▸ To do: Retype the lines below exactly, but only those from the line that has "How do I perform: Click" through the line that has "The height and". Omit every picture.

▸ Exercise inputs:

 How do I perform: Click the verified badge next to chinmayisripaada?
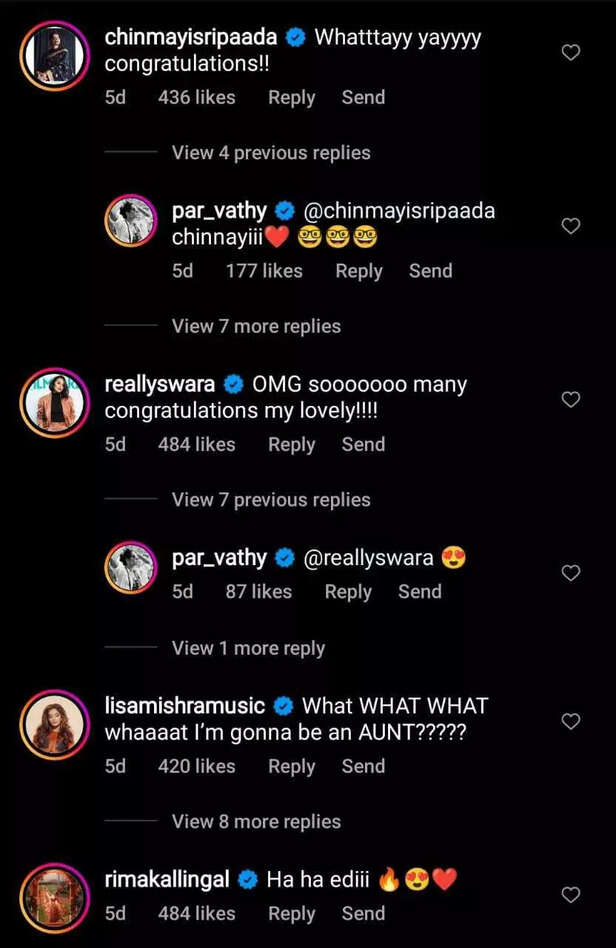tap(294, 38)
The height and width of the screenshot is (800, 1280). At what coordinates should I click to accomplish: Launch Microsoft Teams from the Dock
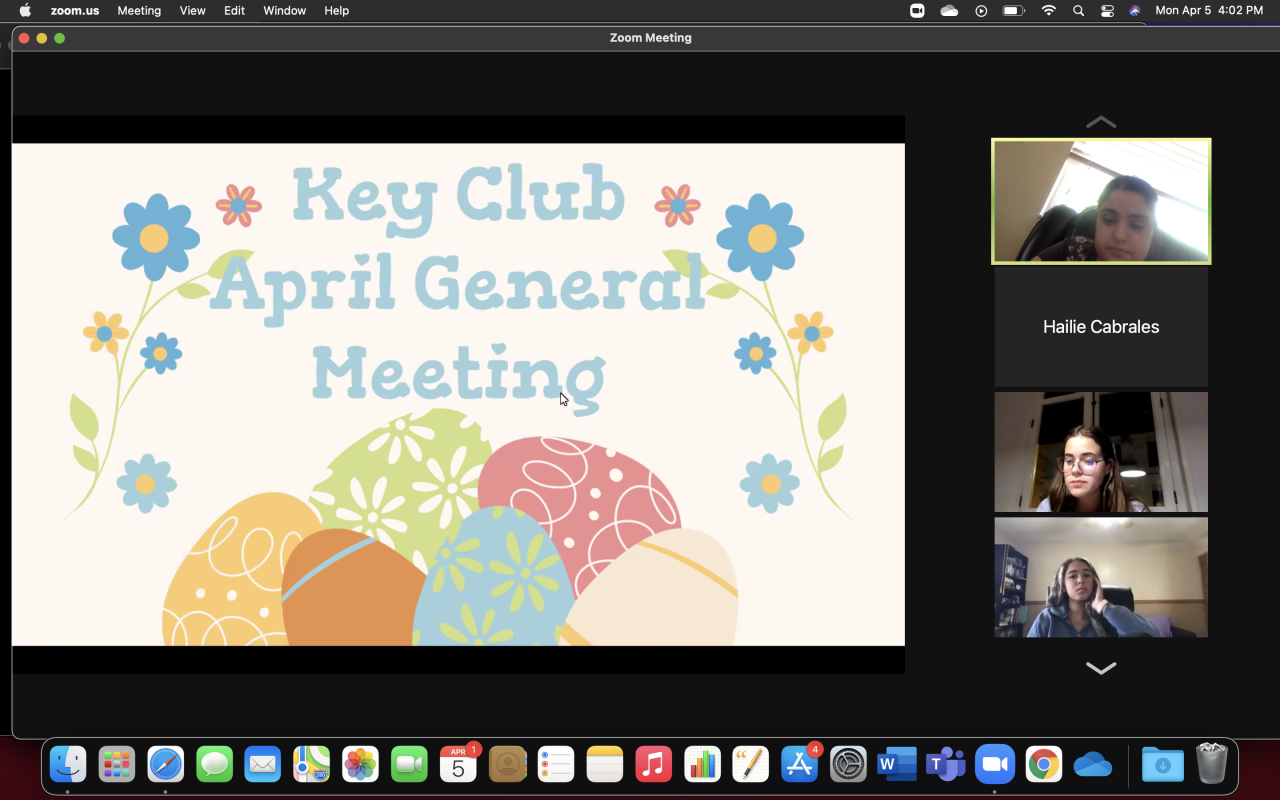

==

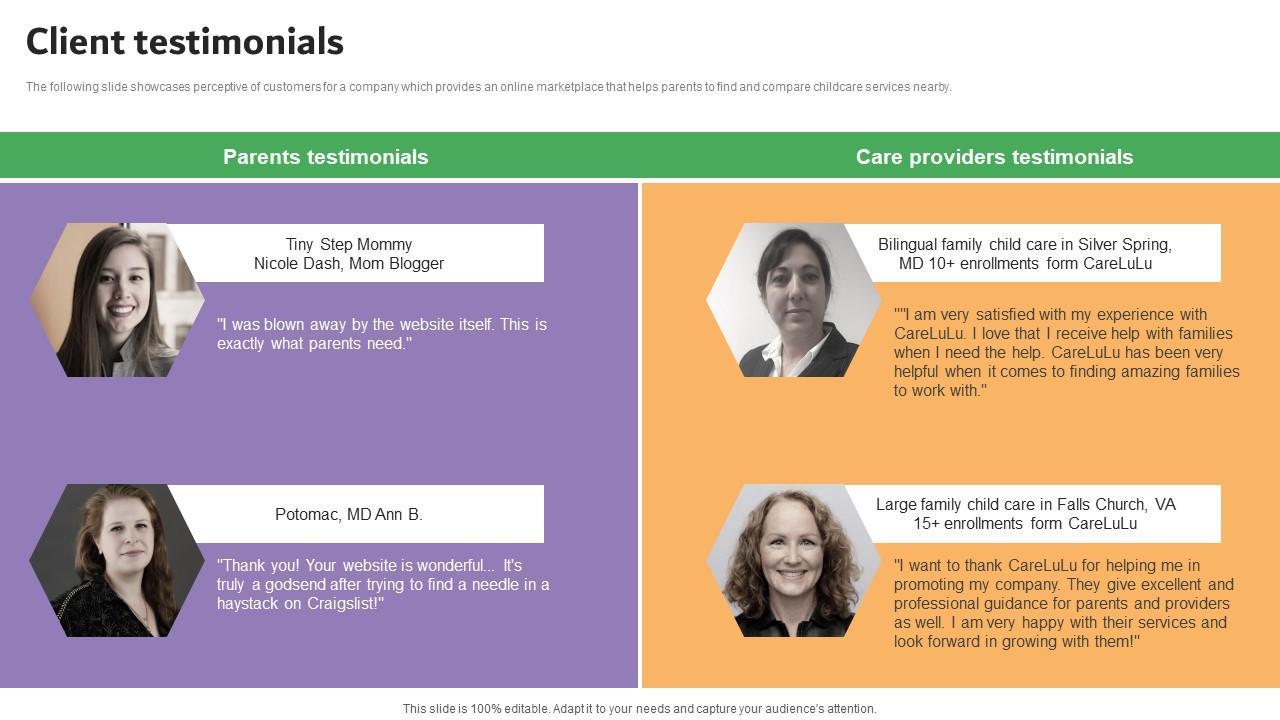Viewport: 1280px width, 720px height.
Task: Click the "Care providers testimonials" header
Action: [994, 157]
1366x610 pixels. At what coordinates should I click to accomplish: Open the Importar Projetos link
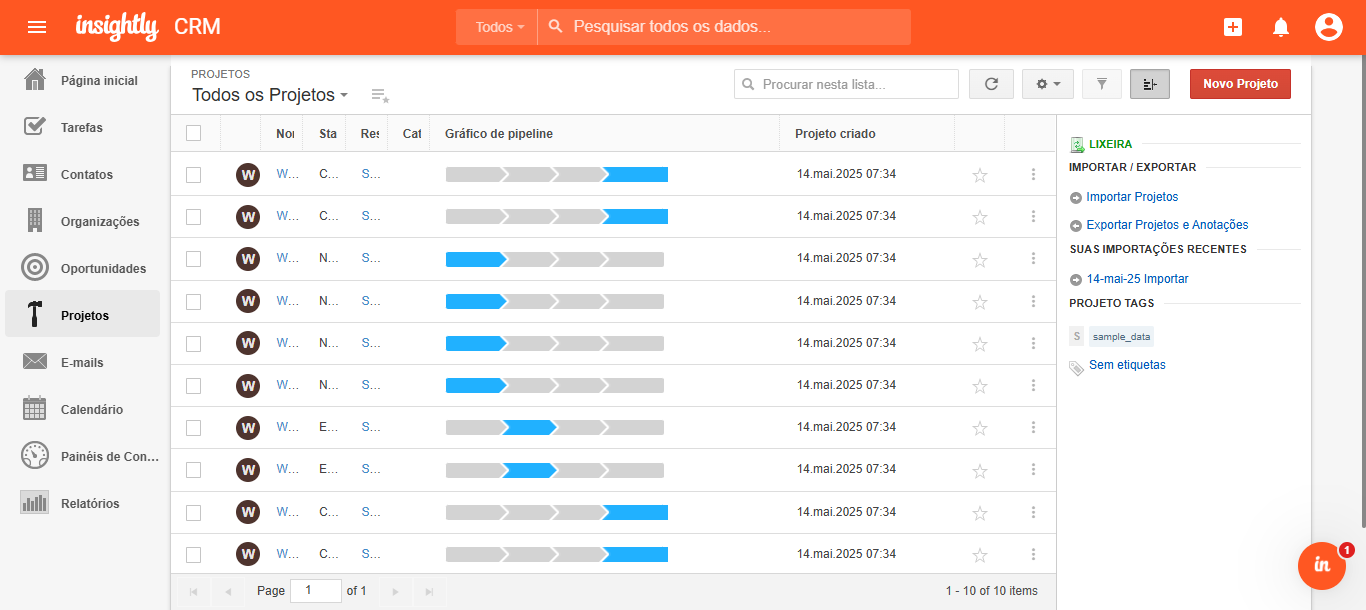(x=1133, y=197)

▸ Exercise response:
 How do I perform: Click the verified badge next to chinmayisripaada?
tap(294, 38)
The height and width of the screenshot is (800, 1280). At what coordinates should I click to accomplish: Launch Microsoft Teams from the Dock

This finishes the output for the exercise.